Dataset entries
Segment Open

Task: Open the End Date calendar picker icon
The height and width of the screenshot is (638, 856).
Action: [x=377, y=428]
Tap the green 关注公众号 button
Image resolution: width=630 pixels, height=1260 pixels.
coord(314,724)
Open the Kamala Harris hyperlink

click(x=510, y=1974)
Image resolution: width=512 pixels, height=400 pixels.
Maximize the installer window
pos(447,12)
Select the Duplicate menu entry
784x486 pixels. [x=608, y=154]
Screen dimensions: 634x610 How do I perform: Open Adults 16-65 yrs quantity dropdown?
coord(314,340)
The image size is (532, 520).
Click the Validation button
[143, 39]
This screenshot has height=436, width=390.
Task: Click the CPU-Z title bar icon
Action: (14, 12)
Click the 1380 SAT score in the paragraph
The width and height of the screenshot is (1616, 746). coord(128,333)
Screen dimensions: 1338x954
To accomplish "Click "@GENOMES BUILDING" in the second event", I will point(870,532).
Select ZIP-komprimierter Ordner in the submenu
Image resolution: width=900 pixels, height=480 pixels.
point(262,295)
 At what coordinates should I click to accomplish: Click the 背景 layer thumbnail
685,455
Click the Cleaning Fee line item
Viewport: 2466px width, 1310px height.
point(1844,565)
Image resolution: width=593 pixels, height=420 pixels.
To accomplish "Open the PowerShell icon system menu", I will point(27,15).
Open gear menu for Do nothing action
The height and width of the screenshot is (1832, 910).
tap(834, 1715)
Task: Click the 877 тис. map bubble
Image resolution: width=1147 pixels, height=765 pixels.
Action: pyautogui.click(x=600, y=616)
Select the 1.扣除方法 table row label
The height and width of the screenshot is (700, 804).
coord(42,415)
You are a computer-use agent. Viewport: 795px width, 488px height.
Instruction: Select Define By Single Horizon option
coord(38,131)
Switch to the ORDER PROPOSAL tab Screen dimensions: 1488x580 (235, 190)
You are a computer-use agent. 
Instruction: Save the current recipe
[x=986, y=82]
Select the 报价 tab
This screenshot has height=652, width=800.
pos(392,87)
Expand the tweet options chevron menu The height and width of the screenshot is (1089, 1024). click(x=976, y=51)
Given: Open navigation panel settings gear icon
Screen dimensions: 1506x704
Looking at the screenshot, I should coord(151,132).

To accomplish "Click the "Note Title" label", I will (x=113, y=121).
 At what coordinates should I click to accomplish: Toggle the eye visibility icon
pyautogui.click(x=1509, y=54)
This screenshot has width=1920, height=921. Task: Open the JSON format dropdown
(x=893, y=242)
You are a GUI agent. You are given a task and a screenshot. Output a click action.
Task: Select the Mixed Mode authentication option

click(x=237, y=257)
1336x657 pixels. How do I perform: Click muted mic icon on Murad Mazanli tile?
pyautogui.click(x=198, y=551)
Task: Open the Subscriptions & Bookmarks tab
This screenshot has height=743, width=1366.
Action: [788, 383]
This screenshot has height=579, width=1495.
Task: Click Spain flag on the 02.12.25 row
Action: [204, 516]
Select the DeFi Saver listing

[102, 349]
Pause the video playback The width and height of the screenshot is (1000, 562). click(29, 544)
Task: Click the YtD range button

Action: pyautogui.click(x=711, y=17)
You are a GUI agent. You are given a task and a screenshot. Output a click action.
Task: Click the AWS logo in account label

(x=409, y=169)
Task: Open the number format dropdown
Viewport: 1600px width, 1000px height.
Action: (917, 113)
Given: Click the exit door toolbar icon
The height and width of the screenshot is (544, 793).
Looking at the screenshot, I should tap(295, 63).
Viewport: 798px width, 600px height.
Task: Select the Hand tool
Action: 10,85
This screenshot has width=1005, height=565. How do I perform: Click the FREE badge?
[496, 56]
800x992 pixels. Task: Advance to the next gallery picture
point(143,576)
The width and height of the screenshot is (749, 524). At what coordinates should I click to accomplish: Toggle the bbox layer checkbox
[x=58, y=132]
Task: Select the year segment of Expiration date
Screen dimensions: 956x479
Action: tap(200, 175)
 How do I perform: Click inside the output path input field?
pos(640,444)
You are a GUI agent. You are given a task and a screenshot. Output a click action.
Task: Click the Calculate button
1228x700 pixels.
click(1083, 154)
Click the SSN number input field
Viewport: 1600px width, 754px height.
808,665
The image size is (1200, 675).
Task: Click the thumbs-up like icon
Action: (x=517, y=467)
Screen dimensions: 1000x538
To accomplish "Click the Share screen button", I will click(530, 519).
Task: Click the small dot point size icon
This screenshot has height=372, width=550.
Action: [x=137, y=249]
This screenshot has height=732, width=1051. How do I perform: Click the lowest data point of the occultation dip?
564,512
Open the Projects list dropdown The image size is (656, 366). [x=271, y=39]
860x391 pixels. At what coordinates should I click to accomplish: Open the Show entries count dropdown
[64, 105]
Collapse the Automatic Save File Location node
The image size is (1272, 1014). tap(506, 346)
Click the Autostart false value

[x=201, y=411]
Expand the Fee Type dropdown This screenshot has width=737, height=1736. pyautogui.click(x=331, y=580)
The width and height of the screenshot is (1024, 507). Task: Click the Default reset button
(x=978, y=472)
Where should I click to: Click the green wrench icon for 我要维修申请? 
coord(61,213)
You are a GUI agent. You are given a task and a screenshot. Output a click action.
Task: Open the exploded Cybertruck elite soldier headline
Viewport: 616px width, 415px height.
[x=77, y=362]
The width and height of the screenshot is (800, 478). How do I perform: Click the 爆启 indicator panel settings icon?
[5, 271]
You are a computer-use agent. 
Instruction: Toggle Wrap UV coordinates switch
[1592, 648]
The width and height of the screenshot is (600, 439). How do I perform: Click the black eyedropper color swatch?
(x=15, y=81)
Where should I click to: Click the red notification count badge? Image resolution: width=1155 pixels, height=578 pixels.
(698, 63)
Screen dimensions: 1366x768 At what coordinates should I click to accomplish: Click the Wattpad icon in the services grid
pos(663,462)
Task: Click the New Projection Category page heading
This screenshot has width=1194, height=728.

Segment Closed

• What you need to do:
What lines in the data hold the word "number"? Return them.

• Output of the task:
Task: Open the number format dropdown
Click the SSN number input field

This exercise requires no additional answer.